Highway Pollution Is Surging Back Towards Pre-Pandemic Levels

Tailpipe with exhaust fumes

Tax collection data from the Massachusetts Department of Revenue suggest that gasoline consumption and its associated air pollution is rebounding towards pre-pandemic levels, undermining hopes that increased work-from-home arrangements can have a major impact on meeting the state’s climate goals.

Massachusetts residents burned through roughly 596 million gallons of gasoline during the first three months of 2022, according to monthly gasoline tax collection date from the Massachusetts Department of Revenue.

That’s only 11 percent less gasoline than they burned in the first three months of 2019, before the Covid-19 pandemic began, and it’s 9 percent more than got burned during the same period of 2021.

According to the EPA, burning that much gasoline sent roughly 5.3 million metric tons of greenhouse gas pollution into our atmosphere:

 

Bar chart showing annual greenhouse gas production from gasoline in Massachusetts.
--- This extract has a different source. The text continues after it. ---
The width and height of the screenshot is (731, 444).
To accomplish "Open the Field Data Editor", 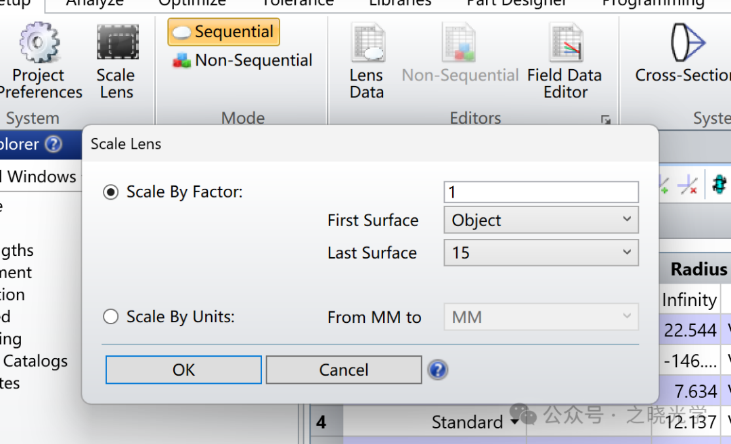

Pollution decreased by roughly 25 percent in the last three quarters of 2020, when many residents were staying at home, but pollution has rebounded, and gasoline use produced 5.29 million metric tons of greenhouse gas pollution in the first 3 months of 2022 – just 10 percent less than was produced in the first 3 months of 2019.
Greenhouse gas pollution associated with gasoline use in Massachusetts since 2014, inferred from the Massachusetts Department of Revenue’s gasoline tax receipts. Note that these figures do not include the greenhouse impacts of diesel and other motor vehicle fuels.

If gasoline consumption trends for the year to date hold steady, Massachusetts drivers will generate about 17 million metric tons of climate-heating pollution this year by burning through roughly 2 billion gallons of gasoline.

But the actual impact is likely to be worse: gasoline consumption over the winter was likely depressed from the effects of the omicron Covid-19 variant, but more recent traffic data from MassDOT suggests that drivers are spending more time in their cars this spring.

And these figures don’t include the climate impacts from diesel trucks and buses, which typically generate another 10 million metric tons of climate pollution each year.

According to the commonwealth’s most recent inventory, Massachusetts generated between 72 and 76 million metric tons of climate pollution every year from all sectors of its economy, including electric power plants, buildings, and other sources, in the years between 2012 and 2018.

While the electric power and building sectors have made significant progress in reducing pollution since the 1990s, pollution from motor vehicles has remained fairly steady in that same period.

Motor vehicles have generally become more fuel efficient during that period, but longer commutes and increasingly car-dependent lifestyles  have essentially erased any impact of those technological gains. Even with the modest reductions in driving from the pandemic, the commonwealth’s streets and highways still emit more than twice as much climate-heating pollution than all of its power plants combined.